Tuesday, April 30, 2013

Book Review: Middlesex

Title Middlesex

Author Jeffrey Eugenides

Release Date September 16, 2003

"I was born twice: first, as a baby girl, on a remarkably smogless Detroit day of January 1960; and then again, as a teenage boy, in an emergency room near Petoskey, Michigan, in August of 1974. . . My birth certificate lists my name as Calliope Helen Stephanides. My most recent driver's license...records my first name simply as Cal."

So begins the breathtaking story of Calliope Stephanides and three generations of the Greek-American Stephanides family who travel from a tiny village overlooking Mount Olympus in Asia Minor to Prohibition-era Detroit, witnessing its glory days as the Motor City, and the race riots of 1967, before they move out to the tree-lined streets of suburban Grosse Pointe, Michigan. To understand why Calliope is not like other girls, she has to uncover a guilty family secret and the astonishing genetic history that turns Callie into Cal, one of the most audacious and wondrous narrators in contemporary fiction. Lyrical and thrilling, Middlesex is an exhilarating reinvention of the American epic.

Normally, when a book takes me a while to read it's because I find the book uninteresting. Oddly, that wasn't the case with Middlesex. While it did take me a while (two weeks on one book is a rather long time for me) to read, I enjoyed the book.

I had seen Middlesex in both the library and in bookstores. I had even read the little blurb a few times. It took a while for me to add it to my to-read list and even longer for me to actually work up the courage to delve into it. After hearing from my mother that the book was good, I decided to move it to the front of my to-read list.

Middlesex was a long journey. Eugenides is thorough in his storytelling, but sometimes I felt like it was a bit long-winded. I was able to trudge through the parts I found less than interesting (boring would definitely not be the word I'd use) and I devoured the more interesting parts. Even with its ups and downs, Middlesex was a really good book.

Overall, I have mostly positive feelings about Middlesex. I enjoyed the book, but I don't ever see myself reading it again. This isn't a negative necessarily as I rarely read books more than once. I'm just hoping to give a little insight on how I feel about it.


5 out of 5 stars

Saturday, April 6, 2013

Book Review: Beautiful Disaster

Title Beautiful Disaster

Series Beautiful, book 1

Author Jamie McGuire

Release Date May 26, 2011


Abby Abernathy is a good girl. She doesn’t drink or swear, and she has the appropriate number of cardigans in her wardrobe. Abby believes she has enough distance from the darkness of her past, but when she arrives at college with her best friend, her path to a new beginning is quickly challenged by Eastern University’s Walking One-Night Stand.

Travis Maddox, lean, cut, and covered in tattoos, is exactly what Abby wants—and needs—to avoid. He spends his nights winning money in a floating fight ring, and his days as the ultimate college campus charmer. Intrigued by Abby’s resistance to his appeal, Travis tricks her into his daily life with a simple bet. If he loses, he must remain abstinent for a month. If Abby loses, she must live in Travis’s apartment for the same amount of time. Either way, Travis has no idea that he has met his match.
+--
INSTRUCTIONS:
1. In the book reviews, copy the text from "Series Beautiful, book" up to and including "Walking One-Night Stand.".
2. Answer these questions using the book reviews:
(a) How long did it take the reviewer to read Middlesex?
(b) Who told the reviewer that Middlesex was good?
(c) In Beautiful Disaster, what must Travis do if he loses the bet?

AVAILABLE DATA:
+--
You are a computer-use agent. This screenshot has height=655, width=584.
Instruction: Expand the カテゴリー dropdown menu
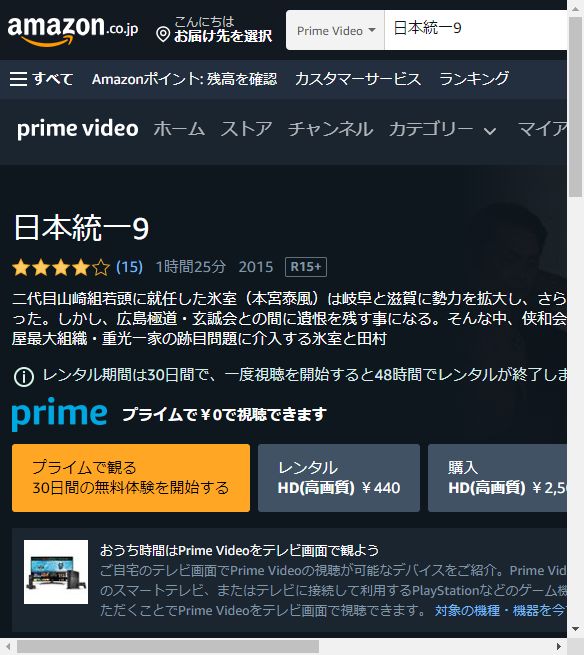coord(443,129)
+--
PER-TASK OUTPUTS:
1.
Series Beautiful, book 1

Author Jamie McGuire

Release Date May 26, 2011


Abby Abernathy is a good girl. She doesn’t drink or swear, and she has the appropriate number of cardigans in her wardrobe. Abby believes she has enough distance from the darkness of her past, but when she arrives at college with her best friend, her path to a new beginning is quickly challenged by Eastern University’s Walking One-Night Stand.

2.
(a) Two weeks.
(b) The reviewer's mother.
(c) He must remain abstinent for a month.